Let's consider the following simple schema (in Doctrine, but Propel users are welcome too):
User:
columns:
name: string
Article:
columns:
user_id: integer
content: string
relations:
User:
local: user_id
foreign: id
Now, if you create a route for Article model and generate a module via doctrine:generate-module-for-route frontend @article_route
you get a CRUD application that manages all the articles.

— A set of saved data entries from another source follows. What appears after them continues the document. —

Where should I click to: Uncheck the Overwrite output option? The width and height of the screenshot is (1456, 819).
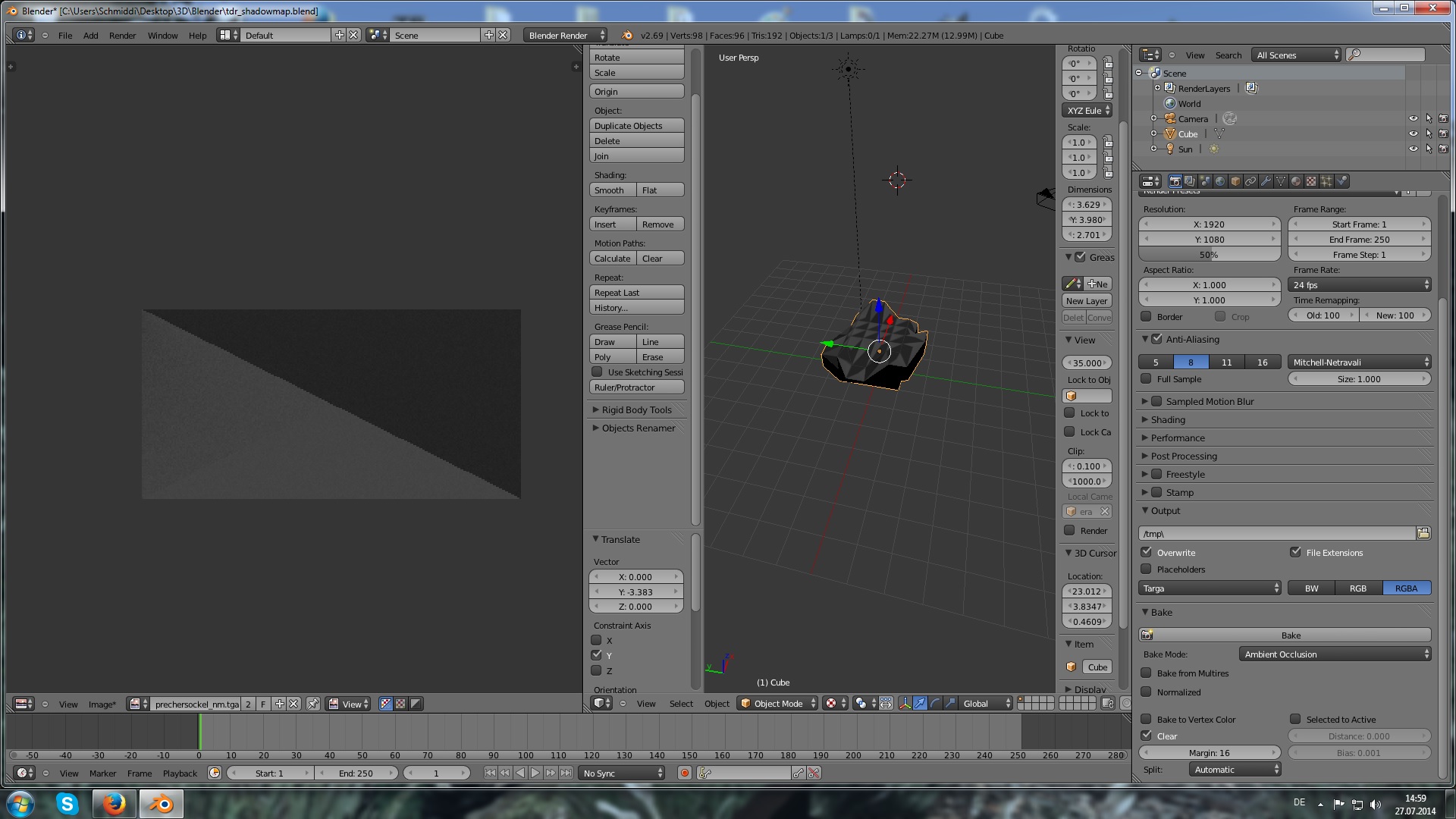click(1147, 552)

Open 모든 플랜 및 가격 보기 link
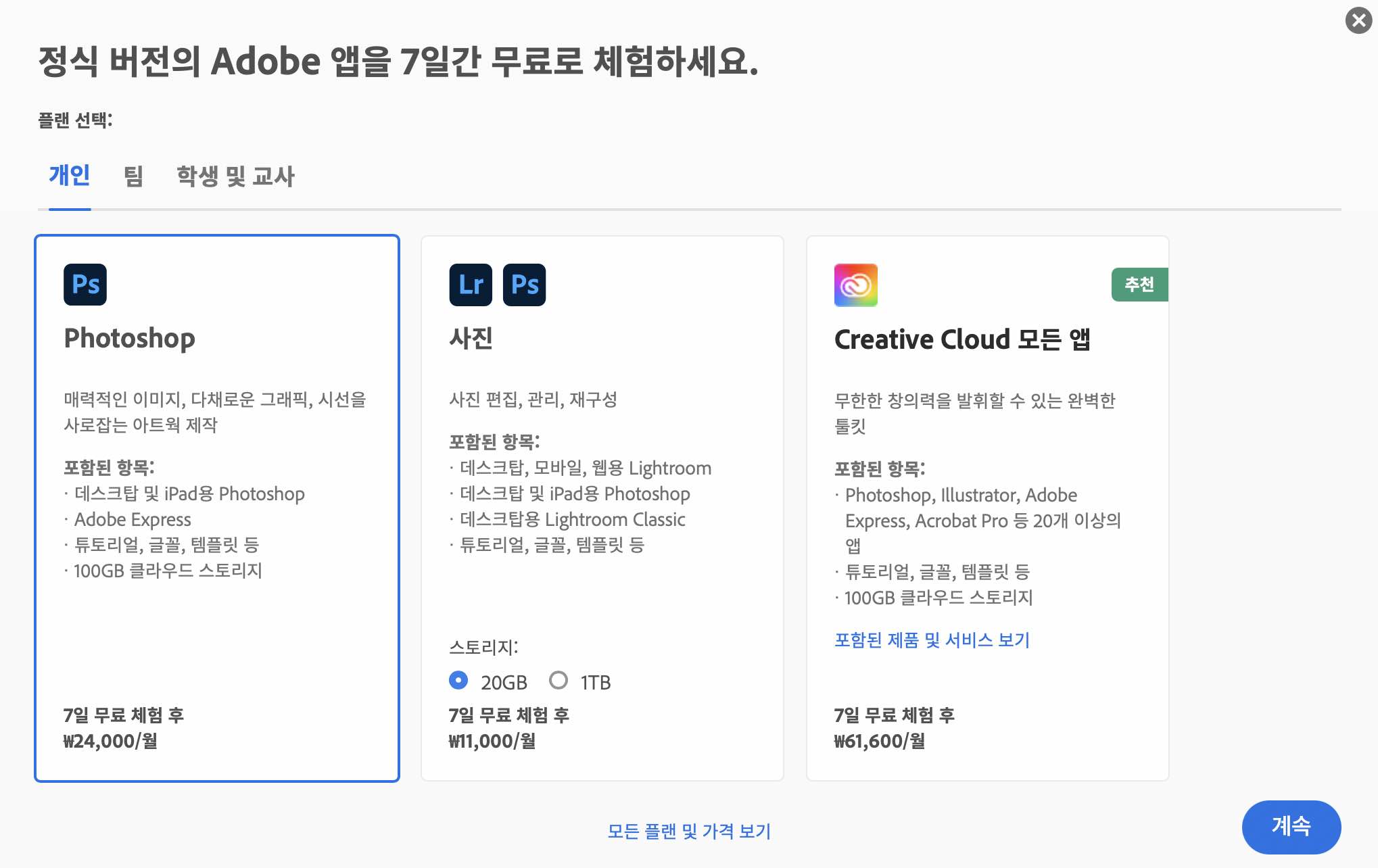click(689, 831)
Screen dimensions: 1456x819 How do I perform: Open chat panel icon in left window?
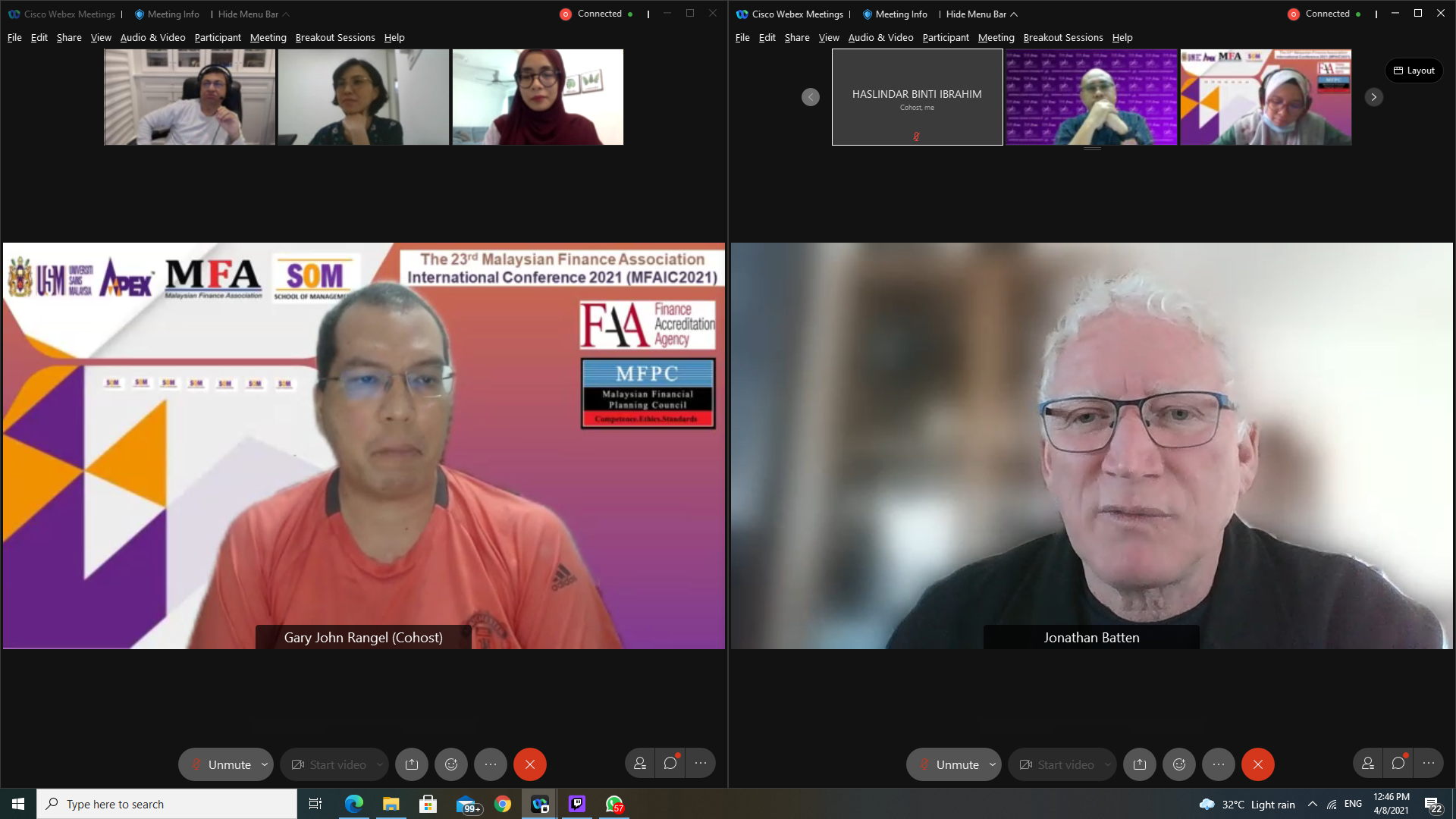coord(670,764)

But in frontend you would normally want to manage objects related to signed-in User, so you have to manually get the id of the User, pass id to the model and write a bunch of methods that would retrieve objects related to this User, for example:
public function executeIndex(sfWebRequest $request)
{
$this->articles = Doctrine::getTable('Articles')

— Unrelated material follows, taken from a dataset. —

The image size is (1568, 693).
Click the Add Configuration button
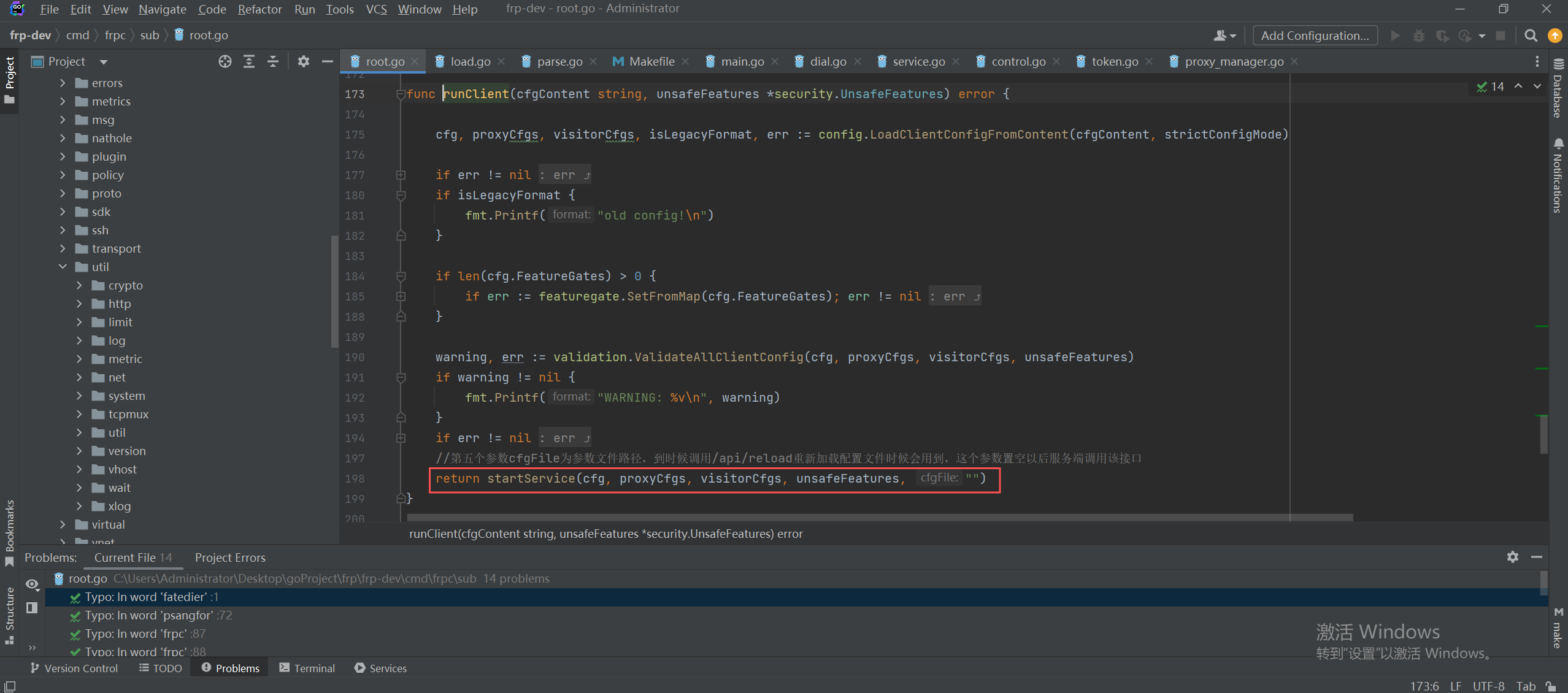point(1315,36)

->getUserArticles(this->getUser());
}
public function executeShow(sfWebRequest $request)
{
$this->article = $this->getRoute()->getObject();
if (!$this->article->belongsToUser($this->getUser()))
{
$this->redirect404();
}
}
and model:
class ArticleTable extends Doctrine_Table
{
public function getUserArticles(sfUser $user)
{
$q = $this->createQuery('a')
->where('a.user_id = ?', $user->getId());
return $q->execute();
}
}
class Article extends BaseArticle
{
public function belongsToUser(sfUser $user)
{
return $this->getUserId() == $user->getId();
}
}
This is trivial stuff and yet you have to manually write this code for each new relation. Am I missing some kind of way to take advantage of Doctrine relations? Anyways, how would you do it? Thank you.